• [Supplied data]

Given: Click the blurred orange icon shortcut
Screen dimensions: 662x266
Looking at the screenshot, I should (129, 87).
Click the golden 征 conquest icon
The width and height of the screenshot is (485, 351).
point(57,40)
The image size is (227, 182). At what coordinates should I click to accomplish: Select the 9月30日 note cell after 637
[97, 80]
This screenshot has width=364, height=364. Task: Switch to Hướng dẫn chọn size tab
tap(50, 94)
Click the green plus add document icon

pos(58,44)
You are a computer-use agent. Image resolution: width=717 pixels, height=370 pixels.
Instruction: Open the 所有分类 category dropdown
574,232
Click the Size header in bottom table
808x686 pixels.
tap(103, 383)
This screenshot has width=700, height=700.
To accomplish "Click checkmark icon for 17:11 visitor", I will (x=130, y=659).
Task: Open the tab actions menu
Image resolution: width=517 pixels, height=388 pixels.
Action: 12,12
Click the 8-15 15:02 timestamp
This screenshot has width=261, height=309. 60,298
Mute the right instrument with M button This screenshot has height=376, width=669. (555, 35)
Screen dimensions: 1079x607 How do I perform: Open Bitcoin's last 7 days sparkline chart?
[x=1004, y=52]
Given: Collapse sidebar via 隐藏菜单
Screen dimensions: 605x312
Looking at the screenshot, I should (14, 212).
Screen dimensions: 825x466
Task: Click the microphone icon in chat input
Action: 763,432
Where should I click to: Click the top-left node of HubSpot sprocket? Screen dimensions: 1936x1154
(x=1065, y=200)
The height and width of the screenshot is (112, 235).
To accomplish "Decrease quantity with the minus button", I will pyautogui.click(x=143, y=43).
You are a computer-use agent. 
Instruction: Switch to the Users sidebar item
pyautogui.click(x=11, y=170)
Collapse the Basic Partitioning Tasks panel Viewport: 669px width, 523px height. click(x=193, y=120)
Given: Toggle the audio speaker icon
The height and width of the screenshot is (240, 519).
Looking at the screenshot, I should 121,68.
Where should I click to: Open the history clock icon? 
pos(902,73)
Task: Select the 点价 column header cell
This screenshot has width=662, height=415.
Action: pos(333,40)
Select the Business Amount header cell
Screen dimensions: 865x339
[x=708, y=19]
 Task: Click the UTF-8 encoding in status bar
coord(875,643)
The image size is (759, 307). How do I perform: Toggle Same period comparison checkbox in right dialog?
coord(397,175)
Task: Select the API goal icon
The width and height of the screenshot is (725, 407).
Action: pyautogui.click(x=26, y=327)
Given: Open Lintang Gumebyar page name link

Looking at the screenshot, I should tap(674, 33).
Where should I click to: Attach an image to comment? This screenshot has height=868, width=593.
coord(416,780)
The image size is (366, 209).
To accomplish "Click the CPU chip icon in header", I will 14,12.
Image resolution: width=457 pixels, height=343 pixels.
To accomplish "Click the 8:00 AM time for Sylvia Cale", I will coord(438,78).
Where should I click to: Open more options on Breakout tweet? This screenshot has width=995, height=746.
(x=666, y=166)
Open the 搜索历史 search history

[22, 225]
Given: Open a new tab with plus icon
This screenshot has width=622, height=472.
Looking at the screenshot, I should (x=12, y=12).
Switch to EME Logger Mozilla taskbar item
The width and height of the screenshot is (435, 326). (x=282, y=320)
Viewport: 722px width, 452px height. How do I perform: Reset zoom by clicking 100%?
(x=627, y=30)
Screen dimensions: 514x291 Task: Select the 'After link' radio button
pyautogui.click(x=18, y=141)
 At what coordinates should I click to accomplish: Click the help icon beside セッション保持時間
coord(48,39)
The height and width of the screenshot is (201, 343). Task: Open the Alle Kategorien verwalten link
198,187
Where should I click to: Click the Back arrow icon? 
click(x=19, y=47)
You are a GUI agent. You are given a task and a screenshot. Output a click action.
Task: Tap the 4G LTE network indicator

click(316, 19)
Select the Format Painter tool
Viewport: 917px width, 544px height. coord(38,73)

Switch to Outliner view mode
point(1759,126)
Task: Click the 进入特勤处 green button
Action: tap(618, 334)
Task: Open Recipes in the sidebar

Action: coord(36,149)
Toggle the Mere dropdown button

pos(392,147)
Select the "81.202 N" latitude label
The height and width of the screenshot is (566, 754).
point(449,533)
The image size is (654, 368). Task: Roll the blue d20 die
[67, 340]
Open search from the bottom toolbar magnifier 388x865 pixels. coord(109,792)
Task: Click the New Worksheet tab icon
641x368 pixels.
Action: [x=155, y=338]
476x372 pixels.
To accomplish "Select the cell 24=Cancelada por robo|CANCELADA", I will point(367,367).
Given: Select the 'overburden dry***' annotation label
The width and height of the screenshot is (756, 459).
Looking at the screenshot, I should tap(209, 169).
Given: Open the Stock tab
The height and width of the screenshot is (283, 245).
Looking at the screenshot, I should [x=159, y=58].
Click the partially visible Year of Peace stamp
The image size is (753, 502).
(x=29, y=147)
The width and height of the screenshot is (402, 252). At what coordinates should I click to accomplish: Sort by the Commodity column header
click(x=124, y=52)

• [Task directions] If a line of the records above holds the word "agent", show it.

• [Response]
You are a computer-use agent. Image resolution: width=717 pixels, height=370 pixels.
You are a computer-use agent. 
You are a GUI agent. You are given a task and a screenshot. Output a click action.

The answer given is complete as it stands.